Hydrodynamical instability with noise in the Keplerian accretion discs: Modified Landau equation
Subham Ghosh, Banibrata Mukhopadhyay

TL;DR
This paper investigates how stochastic forces, representing noise, can induce hydrodynamical instability and turbulence in linearly stable Keplerian accretion disks by modifying the Landau equation to include external forcing.
Contribution
It introduces a modified Landau equation accounting for stochastic forces, demonstrating how noise can trigger instability and turbulence in otherwise stable shear flows.
Findings
External forcing causes linear modes to grow to large amplitudes.
Nonlinear perturbations diverge faster with forcing, leading to rapid turbulence.

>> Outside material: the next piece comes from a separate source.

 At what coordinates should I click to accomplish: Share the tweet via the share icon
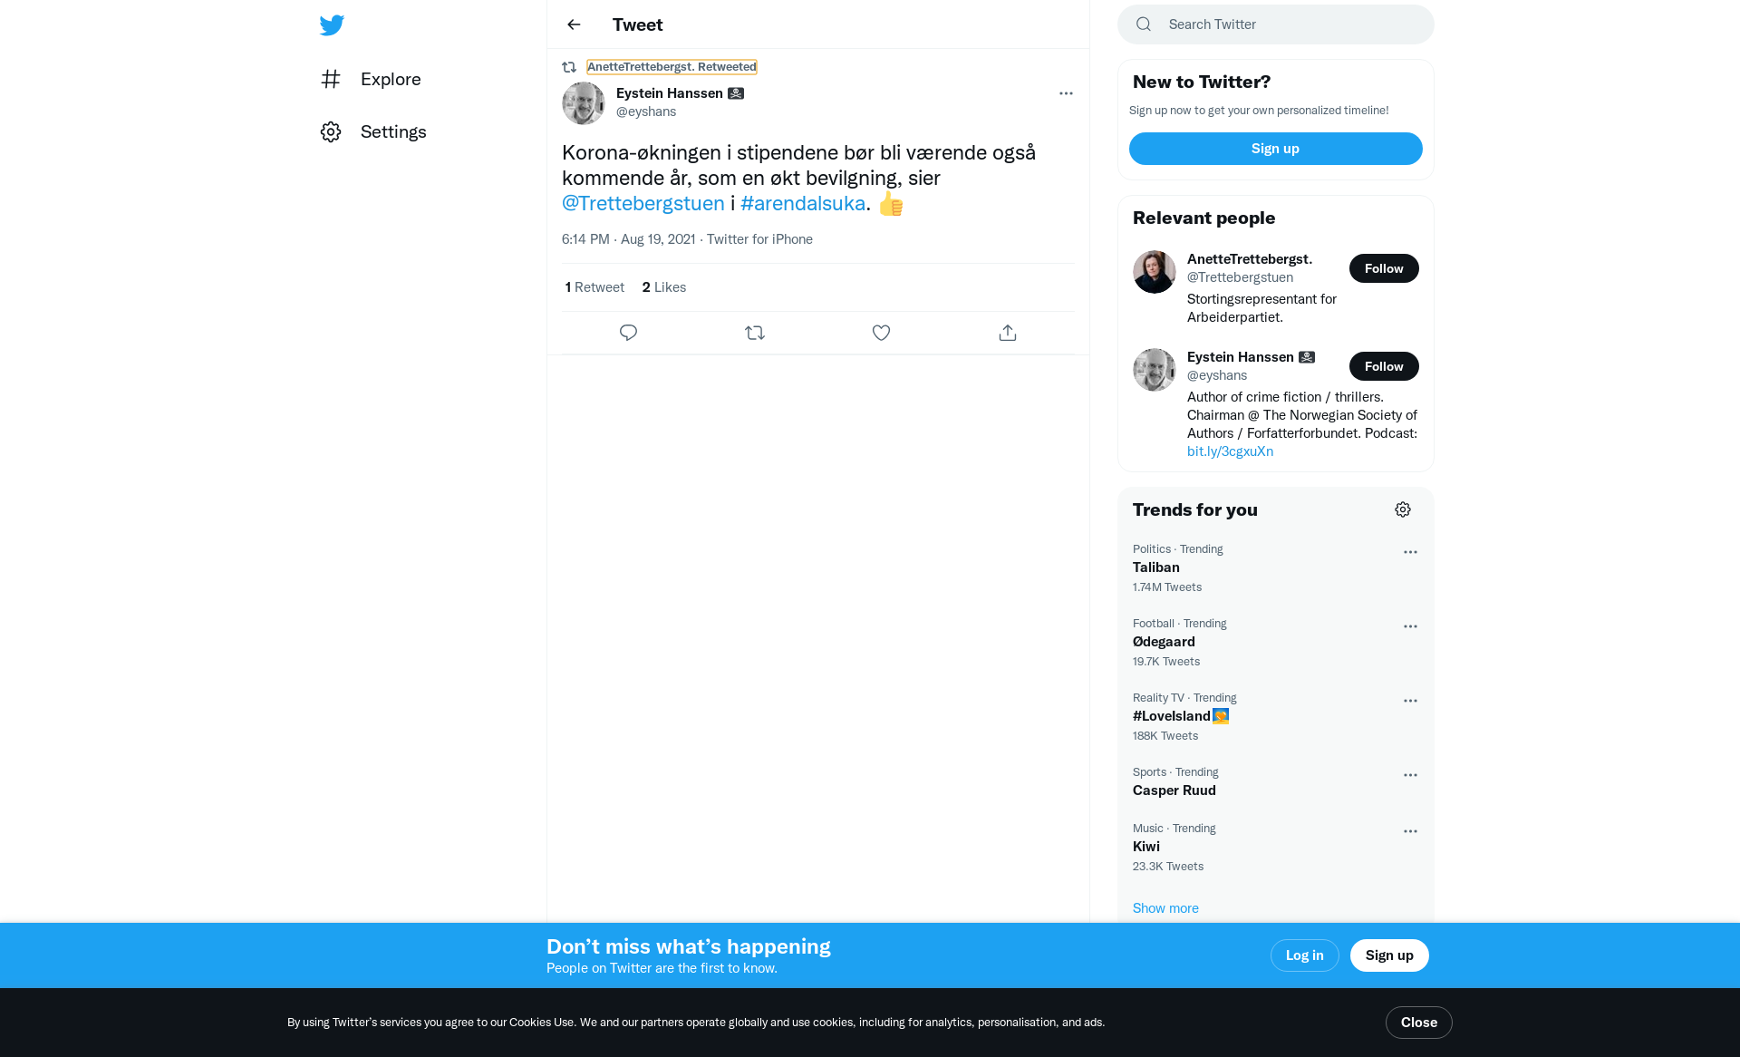(1008, 333)
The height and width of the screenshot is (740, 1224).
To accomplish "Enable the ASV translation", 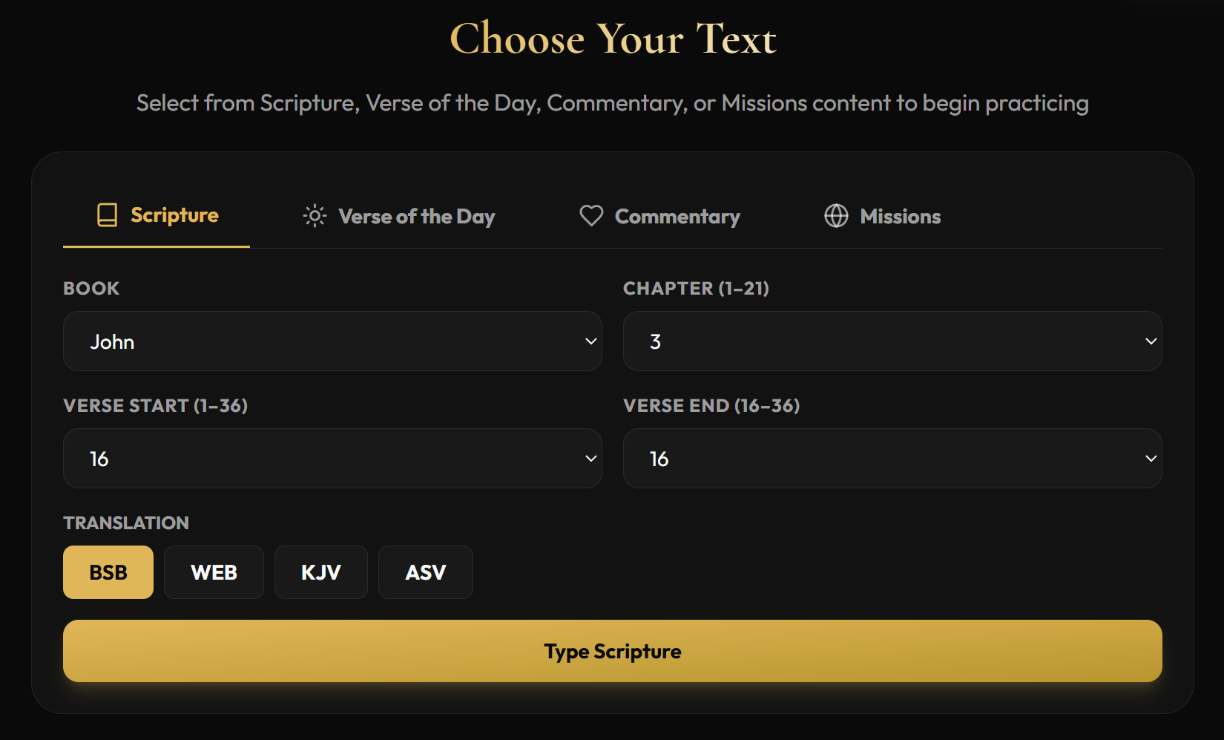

Nonlinearity emergence depends only on force, not initial perturbation amplitude.
Abstract
Origin of hydrodynamical instability and turbulence in the Keplerian accretion disc as well as similar laboratory shear flows, e.g. plane Couette flow, is a long standing puzzle. These flows are linearly stable. Here we explore the evolution of perturbation in such flows in the presence of an additional force. Such a force, which is expected to be stochastic in nature hence behaving as noise, could be result of thermal fluctuations (however small be), Brownian ratchet, grain-fluid interactions and feedback from outflows in astrophysical discs etc. We essentially establish the evolution of nonlinear perturbation in the presence of Coriolis and external forces, which is modified Landau equation. We show that even in the linear regime, under suitable forcing and Reynolds number, the otherwise least stable perturbation evolves to a very large saturated amplitude, leading to nonlinearity and…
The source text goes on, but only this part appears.